* Start Available records *

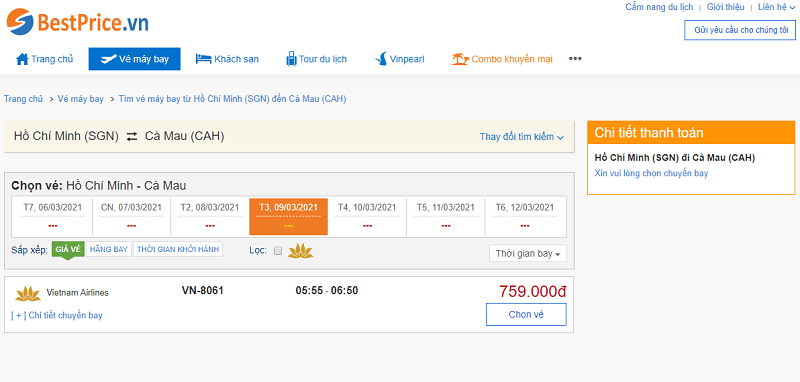Click the BestPrice.vn logo
The width and height of the screenshot is (800, 382).
click(x=78, y=22)
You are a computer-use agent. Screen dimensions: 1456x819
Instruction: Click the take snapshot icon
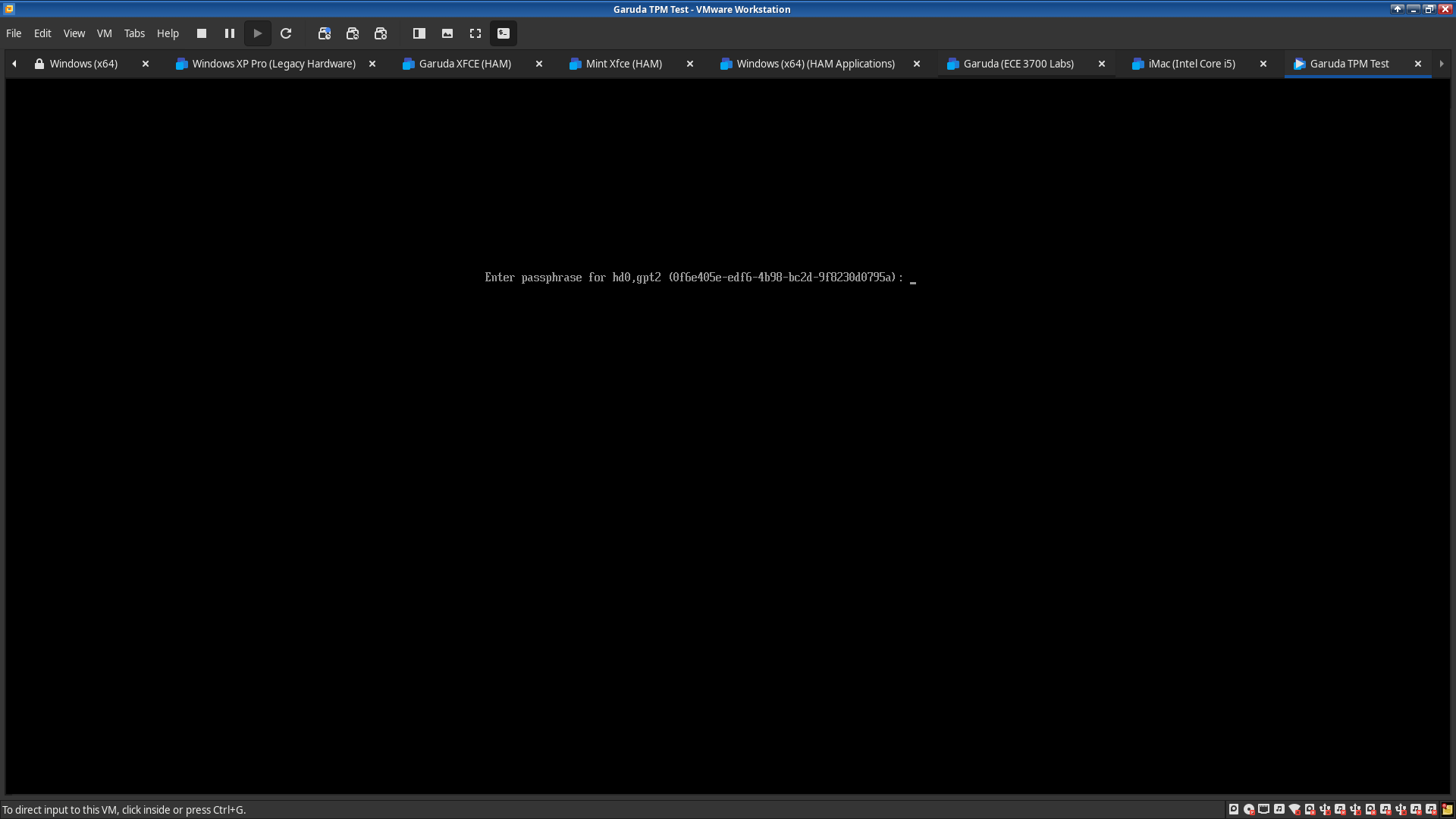point(325,33)
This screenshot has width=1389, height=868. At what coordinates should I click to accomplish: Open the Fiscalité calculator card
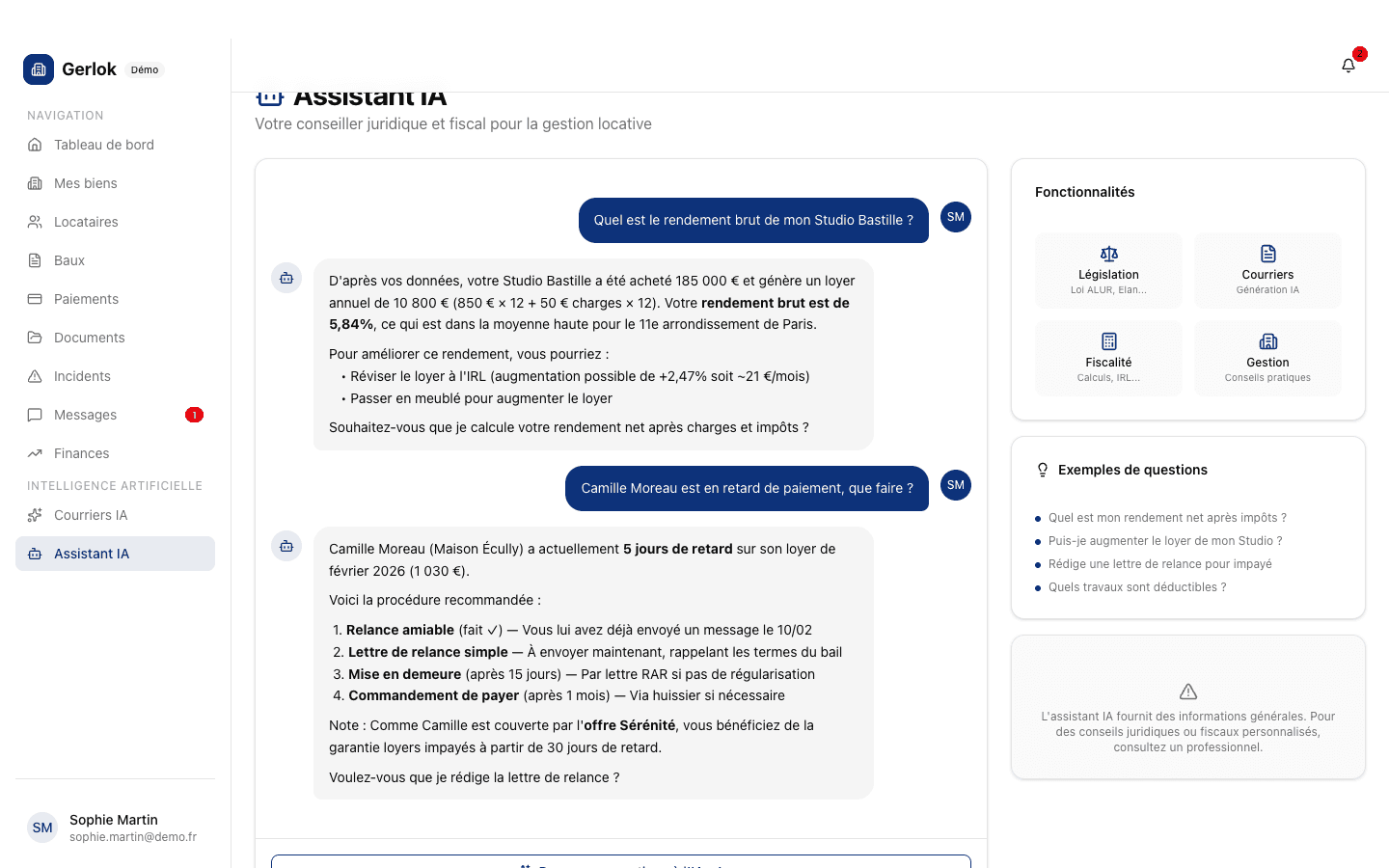click(1108, 358)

* End Available records *

→ **Aim**
Arrange the lines of the material above as a numbered list, skipping any blank lines. Leave the pictures out.

→ **Full answer**
1. Click the BestPrice.vn logo
2. The width and height of the screenshot is (800, 382).
3. click(x=78, y=22)
4. You are a computer-use agent. Screen dimensions: 1456x819
5. Instruction: Click the take snapshot icon
6. point(325,33)
7. This screenshot has width=1389, height=868. At what coordinates should I click to accomplish: Open the Fiscalité calculator card
8. click(1108, 358)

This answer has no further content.